Wall Street usually gets what it wants from the Fed, and screams bloody murder when it doesn’t. From David Stockman at lewrockwell.com:
There is surely no development more inimical to main street prosperity and democratic governance than the lock, stock and barrel capture by Wall Street of the nation’s central bank. That baleful condition enables and sustains the two very worst forces in American society today—the spenders and warmongers of Washington and the Wall Street speculators, who otherwise claim to be traders and asset managers.
The not-so-secret sauce of the Fed’s rogue monetary regime, of course, is artificial, ultra-cheap interest rates, which have been sustained over extended periods of time. In fact, the Fed’s key policy instrument—the Federal funds rate—has stood at negative levels in inflation-adjusted terms for more than 93% of the time since March 2008. And even the current positive rates barely peeking above the zero bound per the chart below are still far, far below the healthier levels recorded from 1984 through the year 2000.

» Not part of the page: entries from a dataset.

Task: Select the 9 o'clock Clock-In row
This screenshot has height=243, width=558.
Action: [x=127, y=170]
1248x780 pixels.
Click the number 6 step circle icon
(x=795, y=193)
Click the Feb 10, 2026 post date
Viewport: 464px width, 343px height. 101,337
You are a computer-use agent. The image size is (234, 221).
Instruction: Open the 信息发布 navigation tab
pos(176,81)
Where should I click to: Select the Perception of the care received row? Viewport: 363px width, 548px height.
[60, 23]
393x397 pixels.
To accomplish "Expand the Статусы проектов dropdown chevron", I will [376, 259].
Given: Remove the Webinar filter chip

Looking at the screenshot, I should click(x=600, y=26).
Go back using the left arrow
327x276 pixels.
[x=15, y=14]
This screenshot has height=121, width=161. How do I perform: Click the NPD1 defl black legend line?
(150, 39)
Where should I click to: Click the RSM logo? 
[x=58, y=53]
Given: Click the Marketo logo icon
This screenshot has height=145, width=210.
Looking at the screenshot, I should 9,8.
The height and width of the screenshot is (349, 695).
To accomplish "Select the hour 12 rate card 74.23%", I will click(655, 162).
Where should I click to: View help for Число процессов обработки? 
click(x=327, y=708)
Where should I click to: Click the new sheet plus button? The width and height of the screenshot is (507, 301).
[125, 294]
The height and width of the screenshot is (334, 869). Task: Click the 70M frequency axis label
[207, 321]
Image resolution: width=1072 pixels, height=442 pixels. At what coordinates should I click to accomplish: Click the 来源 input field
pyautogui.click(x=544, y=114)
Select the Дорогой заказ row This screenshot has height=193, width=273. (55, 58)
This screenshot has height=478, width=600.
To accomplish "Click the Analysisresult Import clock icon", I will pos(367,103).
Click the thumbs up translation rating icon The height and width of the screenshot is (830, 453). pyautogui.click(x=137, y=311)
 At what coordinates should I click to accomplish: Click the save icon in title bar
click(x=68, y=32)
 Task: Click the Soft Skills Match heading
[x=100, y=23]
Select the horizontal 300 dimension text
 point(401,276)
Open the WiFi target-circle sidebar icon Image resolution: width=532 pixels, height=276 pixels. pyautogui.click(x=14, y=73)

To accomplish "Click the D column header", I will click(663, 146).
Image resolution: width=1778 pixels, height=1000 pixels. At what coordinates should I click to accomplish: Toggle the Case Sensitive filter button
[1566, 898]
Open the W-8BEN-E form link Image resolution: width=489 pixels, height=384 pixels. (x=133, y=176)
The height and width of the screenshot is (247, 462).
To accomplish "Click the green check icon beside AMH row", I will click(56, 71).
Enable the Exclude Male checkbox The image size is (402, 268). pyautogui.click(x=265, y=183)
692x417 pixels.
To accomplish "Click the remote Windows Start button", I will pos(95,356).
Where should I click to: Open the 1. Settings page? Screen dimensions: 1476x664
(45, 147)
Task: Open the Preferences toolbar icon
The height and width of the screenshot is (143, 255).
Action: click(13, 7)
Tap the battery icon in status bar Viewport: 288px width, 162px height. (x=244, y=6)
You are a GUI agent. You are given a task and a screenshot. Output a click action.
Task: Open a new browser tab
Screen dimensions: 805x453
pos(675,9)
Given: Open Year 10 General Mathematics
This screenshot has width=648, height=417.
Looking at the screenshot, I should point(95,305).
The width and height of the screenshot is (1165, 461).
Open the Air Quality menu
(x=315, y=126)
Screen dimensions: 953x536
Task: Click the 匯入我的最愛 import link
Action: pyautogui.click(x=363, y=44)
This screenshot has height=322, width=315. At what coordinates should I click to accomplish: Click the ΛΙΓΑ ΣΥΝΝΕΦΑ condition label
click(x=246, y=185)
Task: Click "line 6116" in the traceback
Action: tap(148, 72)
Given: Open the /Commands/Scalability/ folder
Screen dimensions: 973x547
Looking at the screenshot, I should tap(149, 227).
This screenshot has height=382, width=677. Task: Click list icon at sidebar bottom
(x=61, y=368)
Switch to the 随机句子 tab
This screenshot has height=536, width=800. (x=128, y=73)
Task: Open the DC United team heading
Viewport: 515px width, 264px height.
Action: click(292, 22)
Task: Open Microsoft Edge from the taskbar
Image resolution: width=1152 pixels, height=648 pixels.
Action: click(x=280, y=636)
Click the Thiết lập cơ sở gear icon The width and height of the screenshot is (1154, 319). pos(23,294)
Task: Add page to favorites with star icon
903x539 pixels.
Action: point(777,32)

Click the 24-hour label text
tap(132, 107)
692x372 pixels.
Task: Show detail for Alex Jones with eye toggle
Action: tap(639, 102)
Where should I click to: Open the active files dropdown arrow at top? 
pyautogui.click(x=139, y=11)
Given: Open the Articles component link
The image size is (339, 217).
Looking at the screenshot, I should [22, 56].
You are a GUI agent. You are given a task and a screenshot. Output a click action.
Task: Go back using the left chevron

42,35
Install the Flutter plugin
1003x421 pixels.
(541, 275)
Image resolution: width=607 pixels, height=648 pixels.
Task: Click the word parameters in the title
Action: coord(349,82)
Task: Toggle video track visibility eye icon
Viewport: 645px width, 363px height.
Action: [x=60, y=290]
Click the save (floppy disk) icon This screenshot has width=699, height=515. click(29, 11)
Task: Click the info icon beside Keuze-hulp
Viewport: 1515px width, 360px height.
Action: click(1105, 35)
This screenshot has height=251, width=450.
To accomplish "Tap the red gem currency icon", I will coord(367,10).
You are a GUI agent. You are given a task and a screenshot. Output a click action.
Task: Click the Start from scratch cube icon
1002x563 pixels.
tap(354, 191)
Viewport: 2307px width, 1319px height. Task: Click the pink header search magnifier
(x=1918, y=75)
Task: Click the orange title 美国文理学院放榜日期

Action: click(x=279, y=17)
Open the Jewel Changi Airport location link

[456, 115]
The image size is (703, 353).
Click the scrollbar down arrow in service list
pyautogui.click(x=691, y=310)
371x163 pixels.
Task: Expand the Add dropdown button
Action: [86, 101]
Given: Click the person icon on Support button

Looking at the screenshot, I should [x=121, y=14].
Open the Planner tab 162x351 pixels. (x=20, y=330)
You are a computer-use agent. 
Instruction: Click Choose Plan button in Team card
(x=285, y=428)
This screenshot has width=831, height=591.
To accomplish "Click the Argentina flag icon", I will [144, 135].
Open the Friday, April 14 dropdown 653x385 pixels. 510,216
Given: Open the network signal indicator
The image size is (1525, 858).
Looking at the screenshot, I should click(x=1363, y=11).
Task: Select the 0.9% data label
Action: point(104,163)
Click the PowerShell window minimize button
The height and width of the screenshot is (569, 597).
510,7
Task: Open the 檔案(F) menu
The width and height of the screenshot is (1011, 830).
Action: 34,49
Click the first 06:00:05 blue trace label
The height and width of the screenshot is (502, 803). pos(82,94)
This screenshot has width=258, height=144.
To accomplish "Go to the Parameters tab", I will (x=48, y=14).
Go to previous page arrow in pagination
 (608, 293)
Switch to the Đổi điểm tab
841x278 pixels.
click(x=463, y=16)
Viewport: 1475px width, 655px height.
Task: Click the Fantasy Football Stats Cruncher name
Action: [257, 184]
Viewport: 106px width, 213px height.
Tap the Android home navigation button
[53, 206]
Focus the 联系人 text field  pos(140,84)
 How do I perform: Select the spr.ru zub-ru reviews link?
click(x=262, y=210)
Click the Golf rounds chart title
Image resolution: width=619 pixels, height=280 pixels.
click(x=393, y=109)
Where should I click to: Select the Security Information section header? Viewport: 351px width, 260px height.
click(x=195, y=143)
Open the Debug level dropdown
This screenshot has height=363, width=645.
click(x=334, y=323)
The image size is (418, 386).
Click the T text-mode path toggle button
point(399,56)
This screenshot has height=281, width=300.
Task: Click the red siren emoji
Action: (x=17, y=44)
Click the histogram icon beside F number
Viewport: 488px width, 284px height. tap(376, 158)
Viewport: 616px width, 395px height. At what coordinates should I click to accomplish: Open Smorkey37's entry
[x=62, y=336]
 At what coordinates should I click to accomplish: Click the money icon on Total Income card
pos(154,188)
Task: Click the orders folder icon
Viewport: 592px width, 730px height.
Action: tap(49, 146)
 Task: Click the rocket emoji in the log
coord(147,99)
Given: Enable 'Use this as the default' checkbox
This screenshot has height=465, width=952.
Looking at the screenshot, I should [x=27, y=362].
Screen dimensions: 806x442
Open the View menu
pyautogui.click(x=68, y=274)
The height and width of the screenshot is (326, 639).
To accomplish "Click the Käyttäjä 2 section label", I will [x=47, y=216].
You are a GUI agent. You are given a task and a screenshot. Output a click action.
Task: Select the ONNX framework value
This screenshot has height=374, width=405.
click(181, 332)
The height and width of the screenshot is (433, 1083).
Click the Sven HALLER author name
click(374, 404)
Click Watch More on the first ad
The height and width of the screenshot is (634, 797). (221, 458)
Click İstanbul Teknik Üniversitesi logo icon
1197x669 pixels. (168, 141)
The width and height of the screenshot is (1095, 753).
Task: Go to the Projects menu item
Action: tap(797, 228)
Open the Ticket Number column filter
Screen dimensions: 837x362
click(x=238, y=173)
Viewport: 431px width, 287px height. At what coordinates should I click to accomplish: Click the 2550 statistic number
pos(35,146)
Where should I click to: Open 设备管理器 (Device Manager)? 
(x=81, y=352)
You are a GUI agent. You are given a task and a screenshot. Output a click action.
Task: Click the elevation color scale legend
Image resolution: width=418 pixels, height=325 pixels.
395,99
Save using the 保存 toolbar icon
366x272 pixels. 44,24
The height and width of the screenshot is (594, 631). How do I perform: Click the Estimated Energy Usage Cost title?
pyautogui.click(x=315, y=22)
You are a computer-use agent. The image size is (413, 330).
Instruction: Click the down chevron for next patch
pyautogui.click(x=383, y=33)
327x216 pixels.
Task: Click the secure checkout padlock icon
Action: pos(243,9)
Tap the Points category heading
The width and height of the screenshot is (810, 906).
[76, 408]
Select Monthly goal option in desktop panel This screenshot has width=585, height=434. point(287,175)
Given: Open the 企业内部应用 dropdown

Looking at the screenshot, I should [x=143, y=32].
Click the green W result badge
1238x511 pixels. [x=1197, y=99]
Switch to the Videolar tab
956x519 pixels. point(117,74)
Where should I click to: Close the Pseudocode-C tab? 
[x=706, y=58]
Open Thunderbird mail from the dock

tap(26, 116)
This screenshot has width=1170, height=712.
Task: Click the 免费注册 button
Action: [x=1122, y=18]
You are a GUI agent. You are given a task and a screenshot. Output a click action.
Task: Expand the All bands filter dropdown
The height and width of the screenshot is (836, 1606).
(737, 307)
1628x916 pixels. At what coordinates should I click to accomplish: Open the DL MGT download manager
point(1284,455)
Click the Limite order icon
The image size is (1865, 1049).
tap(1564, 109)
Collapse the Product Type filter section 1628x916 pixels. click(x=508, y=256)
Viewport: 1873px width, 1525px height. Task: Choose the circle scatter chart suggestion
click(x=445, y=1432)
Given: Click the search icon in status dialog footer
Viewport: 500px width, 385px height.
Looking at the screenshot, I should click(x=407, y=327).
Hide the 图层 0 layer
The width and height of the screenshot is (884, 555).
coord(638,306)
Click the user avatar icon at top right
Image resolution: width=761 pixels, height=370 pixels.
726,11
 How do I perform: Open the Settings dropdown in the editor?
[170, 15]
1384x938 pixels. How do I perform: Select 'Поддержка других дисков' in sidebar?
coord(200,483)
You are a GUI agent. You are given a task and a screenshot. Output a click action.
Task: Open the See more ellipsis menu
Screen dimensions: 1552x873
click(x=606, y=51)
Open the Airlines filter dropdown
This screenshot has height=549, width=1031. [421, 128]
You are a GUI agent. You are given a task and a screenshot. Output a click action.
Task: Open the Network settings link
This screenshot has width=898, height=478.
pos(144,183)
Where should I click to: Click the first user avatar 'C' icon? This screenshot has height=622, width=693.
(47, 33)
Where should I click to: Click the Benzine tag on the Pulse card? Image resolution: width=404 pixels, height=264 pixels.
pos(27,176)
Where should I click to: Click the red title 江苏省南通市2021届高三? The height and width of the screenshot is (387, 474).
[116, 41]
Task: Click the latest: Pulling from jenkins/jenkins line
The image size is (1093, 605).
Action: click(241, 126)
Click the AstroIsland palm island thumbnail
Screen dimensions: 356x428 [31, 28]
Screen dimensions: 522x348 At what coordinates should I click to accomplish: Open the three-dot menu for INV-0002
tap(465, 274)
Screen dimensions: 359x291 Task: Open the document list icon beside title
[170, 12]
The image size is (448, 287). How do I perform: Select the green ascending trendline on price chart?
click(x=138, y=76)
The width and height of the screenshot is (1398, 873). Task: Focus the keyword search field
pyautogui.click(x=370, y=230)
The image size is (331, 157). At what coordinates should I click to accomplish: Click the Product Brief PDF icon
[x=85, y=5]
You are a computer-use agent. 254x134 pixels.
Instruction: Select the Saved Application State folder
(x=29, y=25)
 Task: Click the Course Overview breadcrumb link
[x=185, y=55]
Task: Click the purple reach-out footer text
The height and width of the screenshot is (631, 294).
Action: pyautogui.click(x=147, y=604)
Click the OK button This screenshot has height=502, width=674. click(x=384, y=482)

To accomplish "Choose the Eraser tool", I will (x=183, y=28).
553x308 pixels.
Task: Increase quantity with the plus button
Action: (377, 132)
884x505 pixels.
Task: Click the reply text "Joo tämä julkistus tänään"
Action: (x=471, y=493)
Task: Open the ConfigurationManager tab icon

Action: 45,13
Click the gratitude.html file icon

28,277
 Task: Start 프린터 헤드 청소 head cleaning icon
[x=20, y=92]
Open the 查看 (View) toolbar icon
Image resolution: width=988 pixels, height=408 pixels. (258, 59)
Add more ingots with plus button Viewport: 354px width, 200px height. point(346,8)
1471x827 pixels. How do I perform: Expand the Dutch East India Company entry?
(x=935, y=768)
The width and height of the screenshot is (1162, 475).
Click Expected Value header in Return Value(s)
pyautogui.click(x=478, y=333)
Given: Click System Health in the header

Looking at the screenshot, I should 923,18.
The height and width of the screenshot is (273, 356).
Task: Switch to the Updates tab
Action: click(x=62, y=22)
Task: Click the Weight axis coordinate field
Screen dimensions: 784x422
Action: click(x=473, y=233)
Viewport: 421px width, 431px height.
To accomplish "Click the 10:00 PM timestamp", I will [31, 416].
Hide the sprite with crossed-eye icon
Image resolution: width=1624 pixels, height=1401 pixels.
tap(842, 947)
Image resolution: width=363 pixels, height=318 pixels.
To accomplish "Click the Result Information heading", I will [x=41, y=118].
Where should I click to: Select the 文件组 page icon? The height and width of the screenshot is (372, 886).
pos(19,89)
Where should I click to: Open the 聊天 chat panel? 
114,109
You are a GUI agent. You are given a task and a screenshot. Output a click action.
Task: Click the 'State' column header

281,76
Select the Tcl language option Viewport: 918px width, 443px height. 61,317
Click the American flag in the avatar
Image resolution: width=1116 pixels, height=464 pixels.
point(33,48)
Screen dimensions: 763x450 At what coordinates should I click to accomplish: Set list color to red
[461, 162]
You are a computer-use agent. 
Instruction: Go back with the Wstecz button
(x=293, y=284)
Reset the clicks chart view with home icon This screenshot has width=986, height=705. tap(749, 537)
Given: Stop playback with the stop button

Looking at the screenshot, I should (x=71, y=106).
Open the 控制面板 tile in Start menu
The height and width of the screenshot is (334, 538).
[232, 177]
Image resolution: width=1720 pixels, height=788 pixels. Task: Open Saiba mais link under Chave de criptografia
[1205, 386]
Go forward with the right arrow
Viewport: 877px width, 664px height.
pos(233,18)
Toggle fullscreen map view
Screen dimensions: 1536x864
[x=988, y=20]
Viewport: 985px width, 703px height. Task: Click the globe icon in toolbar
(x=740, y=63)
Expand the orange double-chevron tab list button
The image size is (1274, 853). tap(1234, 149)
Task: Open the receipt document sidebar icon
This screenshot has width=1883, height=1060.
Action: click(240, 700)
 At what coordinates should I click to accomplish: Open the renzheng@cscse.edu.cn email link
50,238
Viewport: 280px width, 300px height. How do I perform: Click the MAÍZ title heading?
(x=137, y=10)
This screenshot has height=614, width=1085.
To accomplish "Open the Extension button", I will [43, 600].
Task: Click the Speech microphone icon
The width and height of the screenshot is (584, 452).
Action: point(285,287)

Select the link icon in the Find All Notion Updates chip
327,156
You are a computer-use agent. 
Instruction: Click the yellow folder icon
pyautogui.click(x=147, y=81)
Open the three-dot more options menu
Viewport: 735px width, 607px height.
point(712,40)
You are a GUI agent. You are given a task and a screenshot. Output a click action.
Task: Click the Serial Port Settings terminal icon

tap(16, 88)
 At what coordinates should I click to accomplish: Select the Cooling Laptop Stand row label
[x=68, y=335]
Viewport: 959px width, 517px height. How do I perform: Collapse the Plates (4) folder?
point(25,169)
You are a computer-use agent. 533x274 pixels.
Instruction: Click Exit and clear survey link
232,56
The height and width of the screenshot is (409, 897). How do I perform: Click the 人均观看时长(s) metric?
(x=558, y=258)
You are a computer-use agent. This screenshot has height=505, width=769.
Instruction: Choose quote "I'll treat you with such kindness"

Yet ever since the real funds rate turned marginally positive in July 2023 the crescendo of drumbeats on Wall Street for a new round of rate cutting has become overwhelming. Then again, what the hell was so onerous or economically oppressive about the real Fed funds rate at just +1.82% in February?
To hear the Wall Street crowd tell it you’d think the US economy was about to be drop-kicked into the recessionary drink in the absence of a new round of rate cuts. But that’s just risible, blithering nonsense. The only plausible reason for rate cuts after years of negative-cost money in real terms is to trigger and sustain a new bubble atop the already wildly inflated stock market.